▸ EXERCISE
Write out every entry below exactly as it appears. Pictures do not belong in the copy.
*** EXTRACTED ENTRIES ***
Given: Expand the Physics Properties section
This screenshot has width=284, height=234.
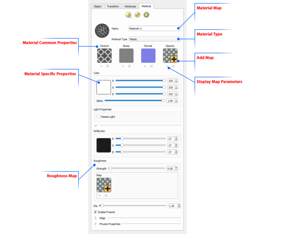Looking at the screenshot, I should pos(96,224).
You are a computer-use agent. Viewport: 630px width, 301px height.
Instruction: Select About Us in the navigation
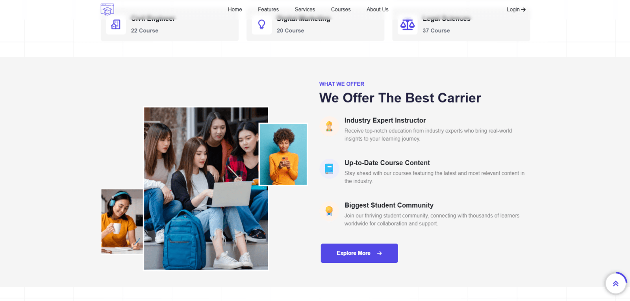(377, 9)
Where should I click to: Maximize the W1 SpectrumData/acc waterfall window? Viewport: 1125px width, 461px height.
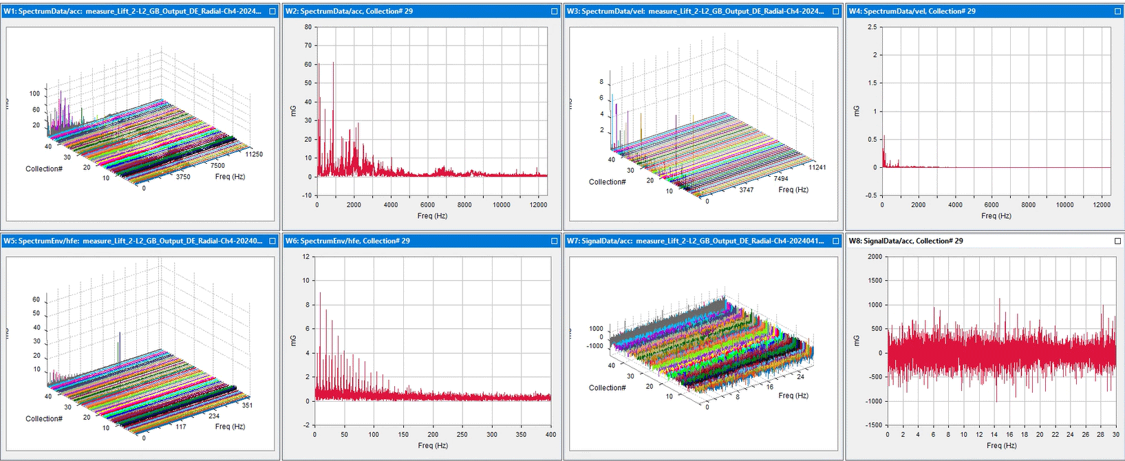pyautogui.click(x=272, y=11)
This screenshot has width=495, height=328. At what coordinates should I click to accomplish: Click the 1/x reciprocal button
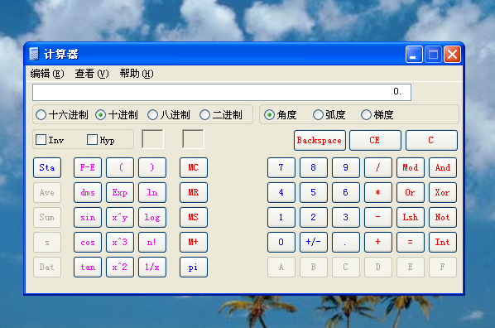coord(152,268)
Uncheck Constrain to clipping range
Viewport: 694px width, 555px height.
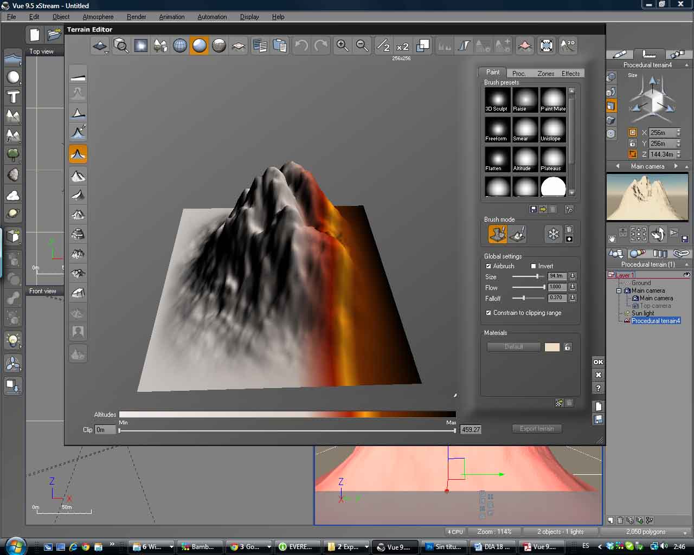coord(489,313)
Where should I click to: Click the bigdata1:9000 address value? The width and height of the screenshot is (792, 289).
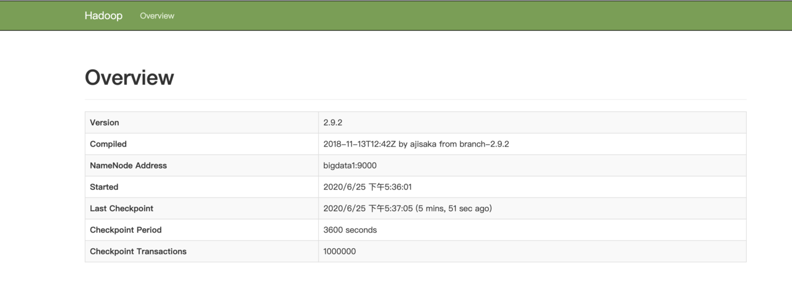click(x=350, y=166)
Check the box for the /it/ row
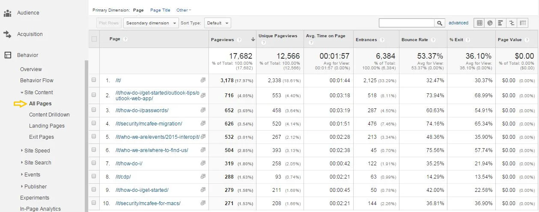This screenshot has height=212, width=539. tap(94, 80)
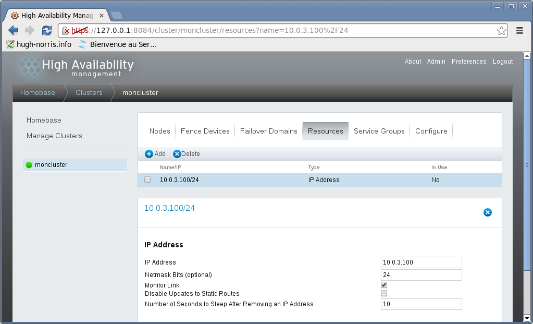Click the Netmask Bits input field
The height and width of the screenshot is (324, 533).
(421, 274)
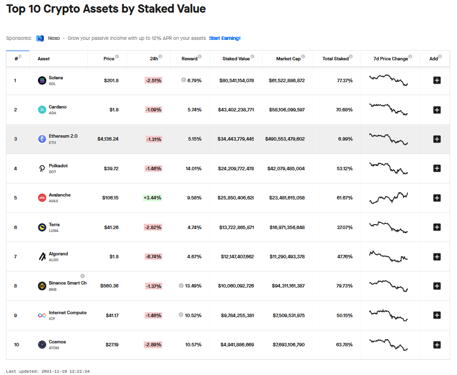This screenshot has height=375, width=457.
Task: Click the Avalanche AVAX logo icon
Action: [42, 197]
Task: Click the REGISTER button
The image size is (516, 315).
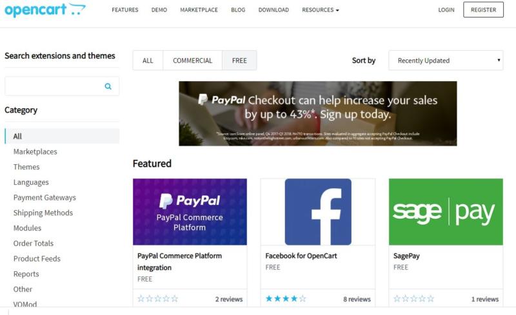Action: [x=483, y=10]
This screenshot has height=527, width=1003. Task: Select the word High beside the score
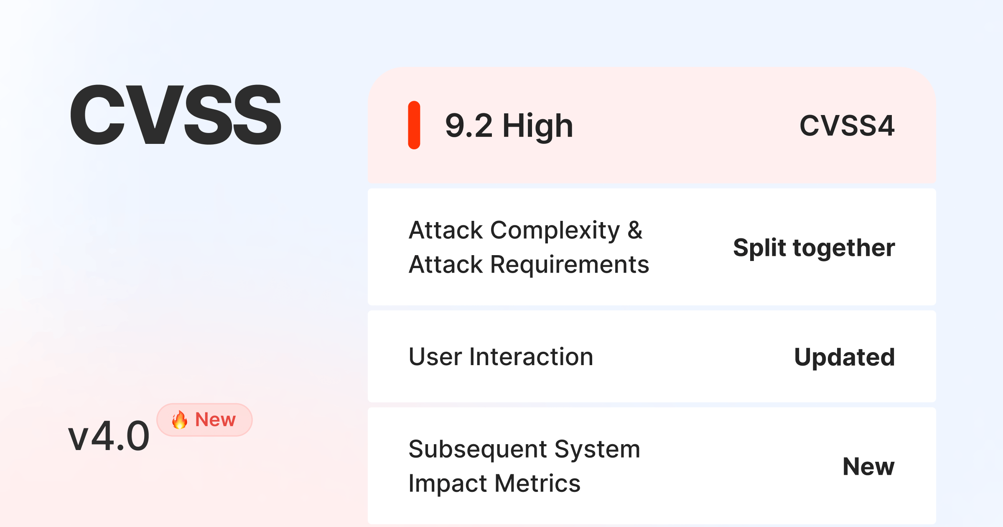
*** End of EXTRACTED ENTRIES ***
▸ TASK RESULT
Given: Expand the Physics Properties section
This screenshot has width=284, height=234.
Looking at the screenshot, I should pos(96,224).
You are a computer-use agent. Viewport: 630px width, 301px height.
Instruction: Select About Us in the navigation
(377, 9)
Where should I click to: Maximize the W1 SpectrumData/acc waterfall window? Viewport: 1125px width, 461px height.
pyautogui.click(x=272, y=11)
This screenshot has width=495, height=328. At what coordinates should I click to accomplish: Click the 1/x reciprocal button
coord(152,268)
Uncheck Constrain to clipping range
Viewport: 694px width, 555px height.
coord(489,313)
Where should I click to: Click the bigdata1:9000 address value? The width and height of the screenshot is (792, 289).
click(x=350, y=166)
Check the box for the /it/ row
This screenshot has height=212, width=539. tap(94, 80)
Click the Netmask Bits input field
The height and width of the screenshot is (324, 533).
(421, 274)
This screenshot has height=375, width=457.
Task: Click the Avalanche AVAX logo icon
Action: [42, 197]
Task: Click the REGISTER button
The image size is (516, 315).
Action: [x=483, y=10]
This screenshot has height=527, width=1003. Task: Select the word High beside the score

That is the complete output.